MORTHEM VLADE ART – Uncertain Days
 
Label: Pandaimonium
Release: March 30  2007
By: Dajana
Rating: 8/10
Time: 73:45 + 63:32
Style: Electro
URL: Morthem Vlade Art
 

MORTHEM VLADE ART – an almost 10 years lasting success story backed by five released albums finds its end in 2004, not an unexpected one. The peak was reached, the metamorphosis finished. Now in 2007 the duo Gregg Anthe and Emmanuelle D. leave a last farewell with their best-of album Uncertain Days.
This double CD containing record offers you a good retrospective over the entire musical work of this excellent French band that never wanted to be just a due since many other people were always involved in the creation of their soundscapes.
MORTHEM VLADE ART was always one of just a few bands that were all the time innovative, always able to add something new and different to the music, something surprising, unpredictable. None of their records sounded like the predecessor, and never the way you might have expected. Every single record is unique, timeless and often light-years away from the scene and genre they were ranging in.
Was the debut album Herbo Dou Diable (1998) marvelously wild, chaotic, way-out with harsh Industrial sounds and classic elements, likewise peppered with a punky attitude as well as an Avant-garde note, the sophomore Organic But Not Mental (2000) tuned out to be much quieter, you know, kind of cultivated and elegant, sophisticated, but still harsh and even darker. In 2001 Antechamber followed, which couldn’t be more antithetical, compared with the predecessors. Industrial turned into minimalist and intellectual Electro, while Photography In Things (2003) even displayed a slight Pop appeal and was compared musically with the work of David Bowie. 2004 the final album Absente Terebenthine got released and around six months later MORTHEM VLADE ART announced their break-up.
As I already mentioned: ten years of exceptional and timeless music, now summarized in Uncertain Days the (almost) perfect best-of collection for fans and new comer.

Uncertain Days begins with three tracks from the 2003 album Photography In Things, goes a step forward with E-Clipse from Absente Terebenthine, steps back again and forward and back and comes to Spirits from the sophomore, followed by Closer To Me a little later from the debut. With Splendor In The Grass and Endless Dream one further song from the first both albums appear. Summing up, there are 2 songs each of the first three albums and 5 tracks from the last two ones. Hmmm… they could have taken 3 songs each from every album…
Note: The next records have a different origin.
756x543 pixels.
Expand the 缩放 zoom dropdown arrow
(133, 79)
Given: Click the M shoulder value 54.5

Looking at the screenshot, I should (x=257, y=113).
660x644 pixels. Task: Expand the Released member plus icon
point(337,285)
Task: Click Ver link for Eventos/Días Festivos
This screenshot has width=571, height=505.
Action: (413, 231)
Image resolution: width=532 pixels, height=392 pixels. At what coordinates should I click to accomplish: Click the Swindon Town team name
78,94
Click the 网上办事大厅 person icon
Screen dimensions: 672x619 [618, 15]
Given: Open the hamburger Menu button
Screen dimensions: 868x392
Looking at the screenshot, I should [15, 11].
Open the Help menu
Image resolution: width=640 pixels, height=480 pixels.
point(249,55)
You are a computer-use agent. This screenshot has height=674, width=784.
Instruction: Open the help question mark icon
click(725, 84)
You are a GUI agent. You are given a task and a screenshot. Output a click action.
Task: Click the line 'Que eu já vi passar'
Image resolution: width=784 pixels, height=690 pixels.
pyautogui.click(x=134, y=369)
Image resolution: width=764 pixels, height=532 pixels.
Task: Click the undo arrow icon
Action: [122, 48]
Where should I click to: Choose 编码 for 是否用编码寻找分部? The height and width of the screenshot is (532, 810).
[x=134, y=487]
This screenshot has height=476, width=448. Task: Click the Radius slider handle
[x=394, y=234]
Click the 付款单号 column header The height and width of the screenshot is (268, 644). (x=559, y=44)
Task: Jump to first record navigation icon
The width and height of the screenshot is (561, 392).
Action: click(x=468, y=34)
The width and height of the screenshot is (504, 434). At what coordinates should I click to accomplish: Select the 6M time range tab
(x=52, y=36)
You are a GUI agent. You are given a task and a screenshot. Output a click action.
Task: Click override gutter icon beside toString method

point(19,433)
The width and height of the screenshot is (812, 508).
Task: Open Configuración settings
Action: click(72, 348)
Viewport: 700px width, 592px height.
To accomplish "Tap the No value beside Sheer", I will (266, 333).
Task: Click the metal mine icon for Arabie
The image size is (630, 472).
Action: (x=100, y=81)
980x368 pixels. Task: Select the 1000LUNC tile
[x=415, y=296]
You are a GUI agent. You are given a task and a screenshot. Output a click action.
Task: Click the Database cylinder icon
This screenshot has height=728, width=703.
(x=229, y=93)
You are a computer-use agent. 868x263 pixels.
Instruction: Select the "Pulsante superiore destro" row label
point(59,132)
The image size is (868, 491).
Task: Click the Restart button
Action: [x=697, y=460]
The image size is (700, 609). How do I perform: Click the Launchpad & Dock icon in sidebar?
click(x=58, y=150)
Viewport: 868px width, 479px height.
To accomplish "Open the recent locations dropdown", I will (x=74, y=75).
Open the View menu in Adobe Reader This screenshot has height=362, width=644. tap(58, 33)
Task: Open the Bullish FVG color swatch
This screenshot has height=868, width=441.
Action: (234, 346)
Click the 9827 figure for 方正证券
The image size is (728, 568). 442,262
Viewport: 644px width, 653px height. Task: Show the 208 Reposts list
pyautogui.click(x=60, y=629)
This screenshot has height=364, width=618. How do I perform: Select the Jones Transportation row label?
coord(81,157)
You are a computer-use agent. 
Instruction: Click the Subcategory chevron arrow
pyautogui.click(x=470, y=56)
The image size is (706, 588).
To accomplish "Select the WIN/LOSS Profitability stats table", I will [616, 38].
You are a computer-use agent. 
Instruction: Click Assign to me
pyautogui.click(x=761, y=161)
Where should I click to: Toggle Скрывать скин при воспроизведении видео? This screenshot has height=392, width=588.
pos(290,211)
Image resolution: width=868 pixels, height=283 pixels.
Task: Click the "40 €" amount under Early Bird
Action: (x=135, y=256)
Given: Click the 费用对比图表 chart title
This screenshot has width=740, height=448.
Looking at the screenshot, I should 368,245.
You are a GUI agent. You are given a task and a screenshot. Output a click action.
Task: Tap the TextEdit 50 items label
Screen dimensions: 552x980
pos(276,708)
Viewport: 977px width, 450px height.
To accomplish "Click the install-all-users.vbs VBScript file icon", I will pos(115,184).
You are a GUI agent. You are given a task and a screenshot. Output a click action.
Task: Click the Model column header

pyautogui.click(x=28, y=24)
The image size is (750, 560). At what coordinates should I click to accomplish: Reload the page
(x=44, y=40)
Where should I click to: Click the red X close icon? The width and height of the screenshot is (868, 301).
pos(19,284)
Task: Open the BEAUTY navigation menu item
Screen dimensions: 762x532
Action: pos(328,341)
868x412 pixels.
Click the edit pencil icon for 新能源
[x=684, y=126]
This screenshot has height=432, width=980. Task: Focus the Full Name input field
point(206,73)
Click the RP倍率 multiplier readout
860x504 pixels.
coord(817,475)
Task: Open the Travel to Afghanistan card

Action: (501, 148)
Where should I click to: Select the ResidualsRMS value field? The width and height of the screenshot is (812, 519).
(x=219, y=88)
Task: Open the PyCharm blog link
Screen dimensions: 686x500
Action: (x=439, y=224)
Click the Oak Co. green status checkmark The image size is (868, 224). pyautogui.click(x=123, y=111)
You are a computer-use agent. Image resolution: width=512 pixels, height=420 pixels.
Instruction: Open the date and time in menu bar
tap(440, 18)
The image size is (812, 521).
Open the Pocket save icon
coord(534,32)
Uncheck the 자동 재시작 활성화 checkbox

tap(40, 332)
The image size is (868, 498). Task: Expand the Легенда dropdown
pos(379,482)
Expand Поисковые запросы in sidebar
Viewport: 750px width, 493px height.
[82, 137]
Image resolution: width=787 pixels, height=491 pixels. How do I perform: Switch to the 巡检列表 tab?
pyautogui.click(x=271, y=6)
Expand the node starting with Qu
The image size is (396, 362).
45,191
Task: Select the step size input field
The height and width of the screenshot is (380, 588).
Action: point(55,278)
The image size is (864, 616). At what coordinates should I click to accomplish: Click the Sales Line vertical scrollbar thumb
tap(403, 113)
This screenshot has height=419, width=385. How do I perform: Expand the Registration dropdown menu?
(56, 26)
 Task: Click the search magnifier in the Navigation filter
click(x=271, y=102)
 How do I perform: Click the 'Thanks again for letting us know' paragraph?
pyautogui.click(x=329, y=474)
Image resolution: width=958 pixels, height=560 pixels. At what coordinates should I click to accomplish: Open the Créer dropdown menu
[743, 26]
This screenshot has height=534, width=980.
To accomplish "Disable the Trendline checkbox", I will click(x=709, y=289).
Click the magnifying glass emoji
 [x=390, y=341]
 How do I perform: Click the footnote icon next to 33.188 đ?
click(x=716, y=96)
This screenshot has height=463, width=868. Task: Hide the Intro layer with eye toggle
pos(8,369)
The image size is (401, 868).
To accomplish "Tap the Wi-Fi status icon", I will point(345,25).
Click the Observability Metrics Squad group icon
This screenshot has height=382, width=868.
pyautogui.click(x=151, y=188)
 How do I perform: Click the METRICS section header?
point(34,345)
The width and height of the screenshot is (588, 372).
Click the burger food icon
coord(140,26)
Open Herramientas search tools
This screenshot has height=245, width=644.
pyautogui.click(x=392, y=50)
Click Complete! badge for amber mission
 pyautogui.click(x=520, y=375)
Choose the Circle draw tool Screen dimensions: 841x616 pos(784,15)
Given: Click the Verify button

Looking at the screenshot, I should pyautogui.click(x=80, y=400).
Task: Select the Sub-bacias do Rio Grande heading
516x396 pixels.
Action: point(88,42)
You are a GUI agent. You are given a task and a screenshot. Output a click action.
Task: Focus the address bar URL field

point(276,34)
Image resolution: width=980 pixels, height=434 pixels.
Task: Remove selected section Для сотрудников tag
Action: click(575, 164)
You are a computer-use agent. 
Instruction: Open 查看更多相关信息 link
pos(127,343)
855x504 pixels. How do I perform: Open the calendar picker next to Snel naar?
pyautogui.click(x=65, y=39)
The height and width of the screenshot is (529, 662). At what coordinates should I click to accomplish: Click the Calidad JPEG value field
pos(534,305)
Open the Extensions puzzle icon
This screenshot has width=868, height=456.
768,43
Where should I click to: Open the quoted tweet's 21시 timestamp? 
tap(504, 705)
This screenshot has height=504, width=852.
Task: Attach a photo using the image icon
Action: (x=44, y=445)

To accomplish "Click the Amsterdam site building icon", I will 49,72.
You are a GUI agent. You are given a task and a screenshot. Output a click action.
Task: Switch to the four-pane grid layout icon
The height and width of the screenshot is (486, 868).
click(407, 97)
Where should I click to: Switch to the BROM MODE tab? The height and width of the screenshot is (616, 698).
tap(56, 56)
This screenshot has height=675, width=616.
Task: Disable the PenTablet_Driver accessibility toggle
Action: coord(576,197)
On the second CD Uncertain Days offers many unreleased songs from tapes recorded before Herbo Dou Diable, of course re-mastered. I like most L’Usine and 10 Mg, because there are female vocals on it you rarely find on a MORTHEM VLADE ART album. Both songs can be heard on the band’s MySpace site. Even rarer Emmanulle D. sings I don’t understand, because she has such a beautifully dark and sensual voice, as she proves with My Ear At Night. Wonderful is also the unplugged version of Absente Terebenthine or the instrumental closer Transitions, which is romantically crackling like an old vinyl. Of course, there are also remixed versions of the known tracks too.

Merely the booklet I’m not satisfied with, which turns out meager. I would have loved to see more information published there. Liner notes from Gregg and Emmanuelle for example, the singer on the first both tracks on the second CD. There also no graphics nor personal or live pictures on it, which is too bad…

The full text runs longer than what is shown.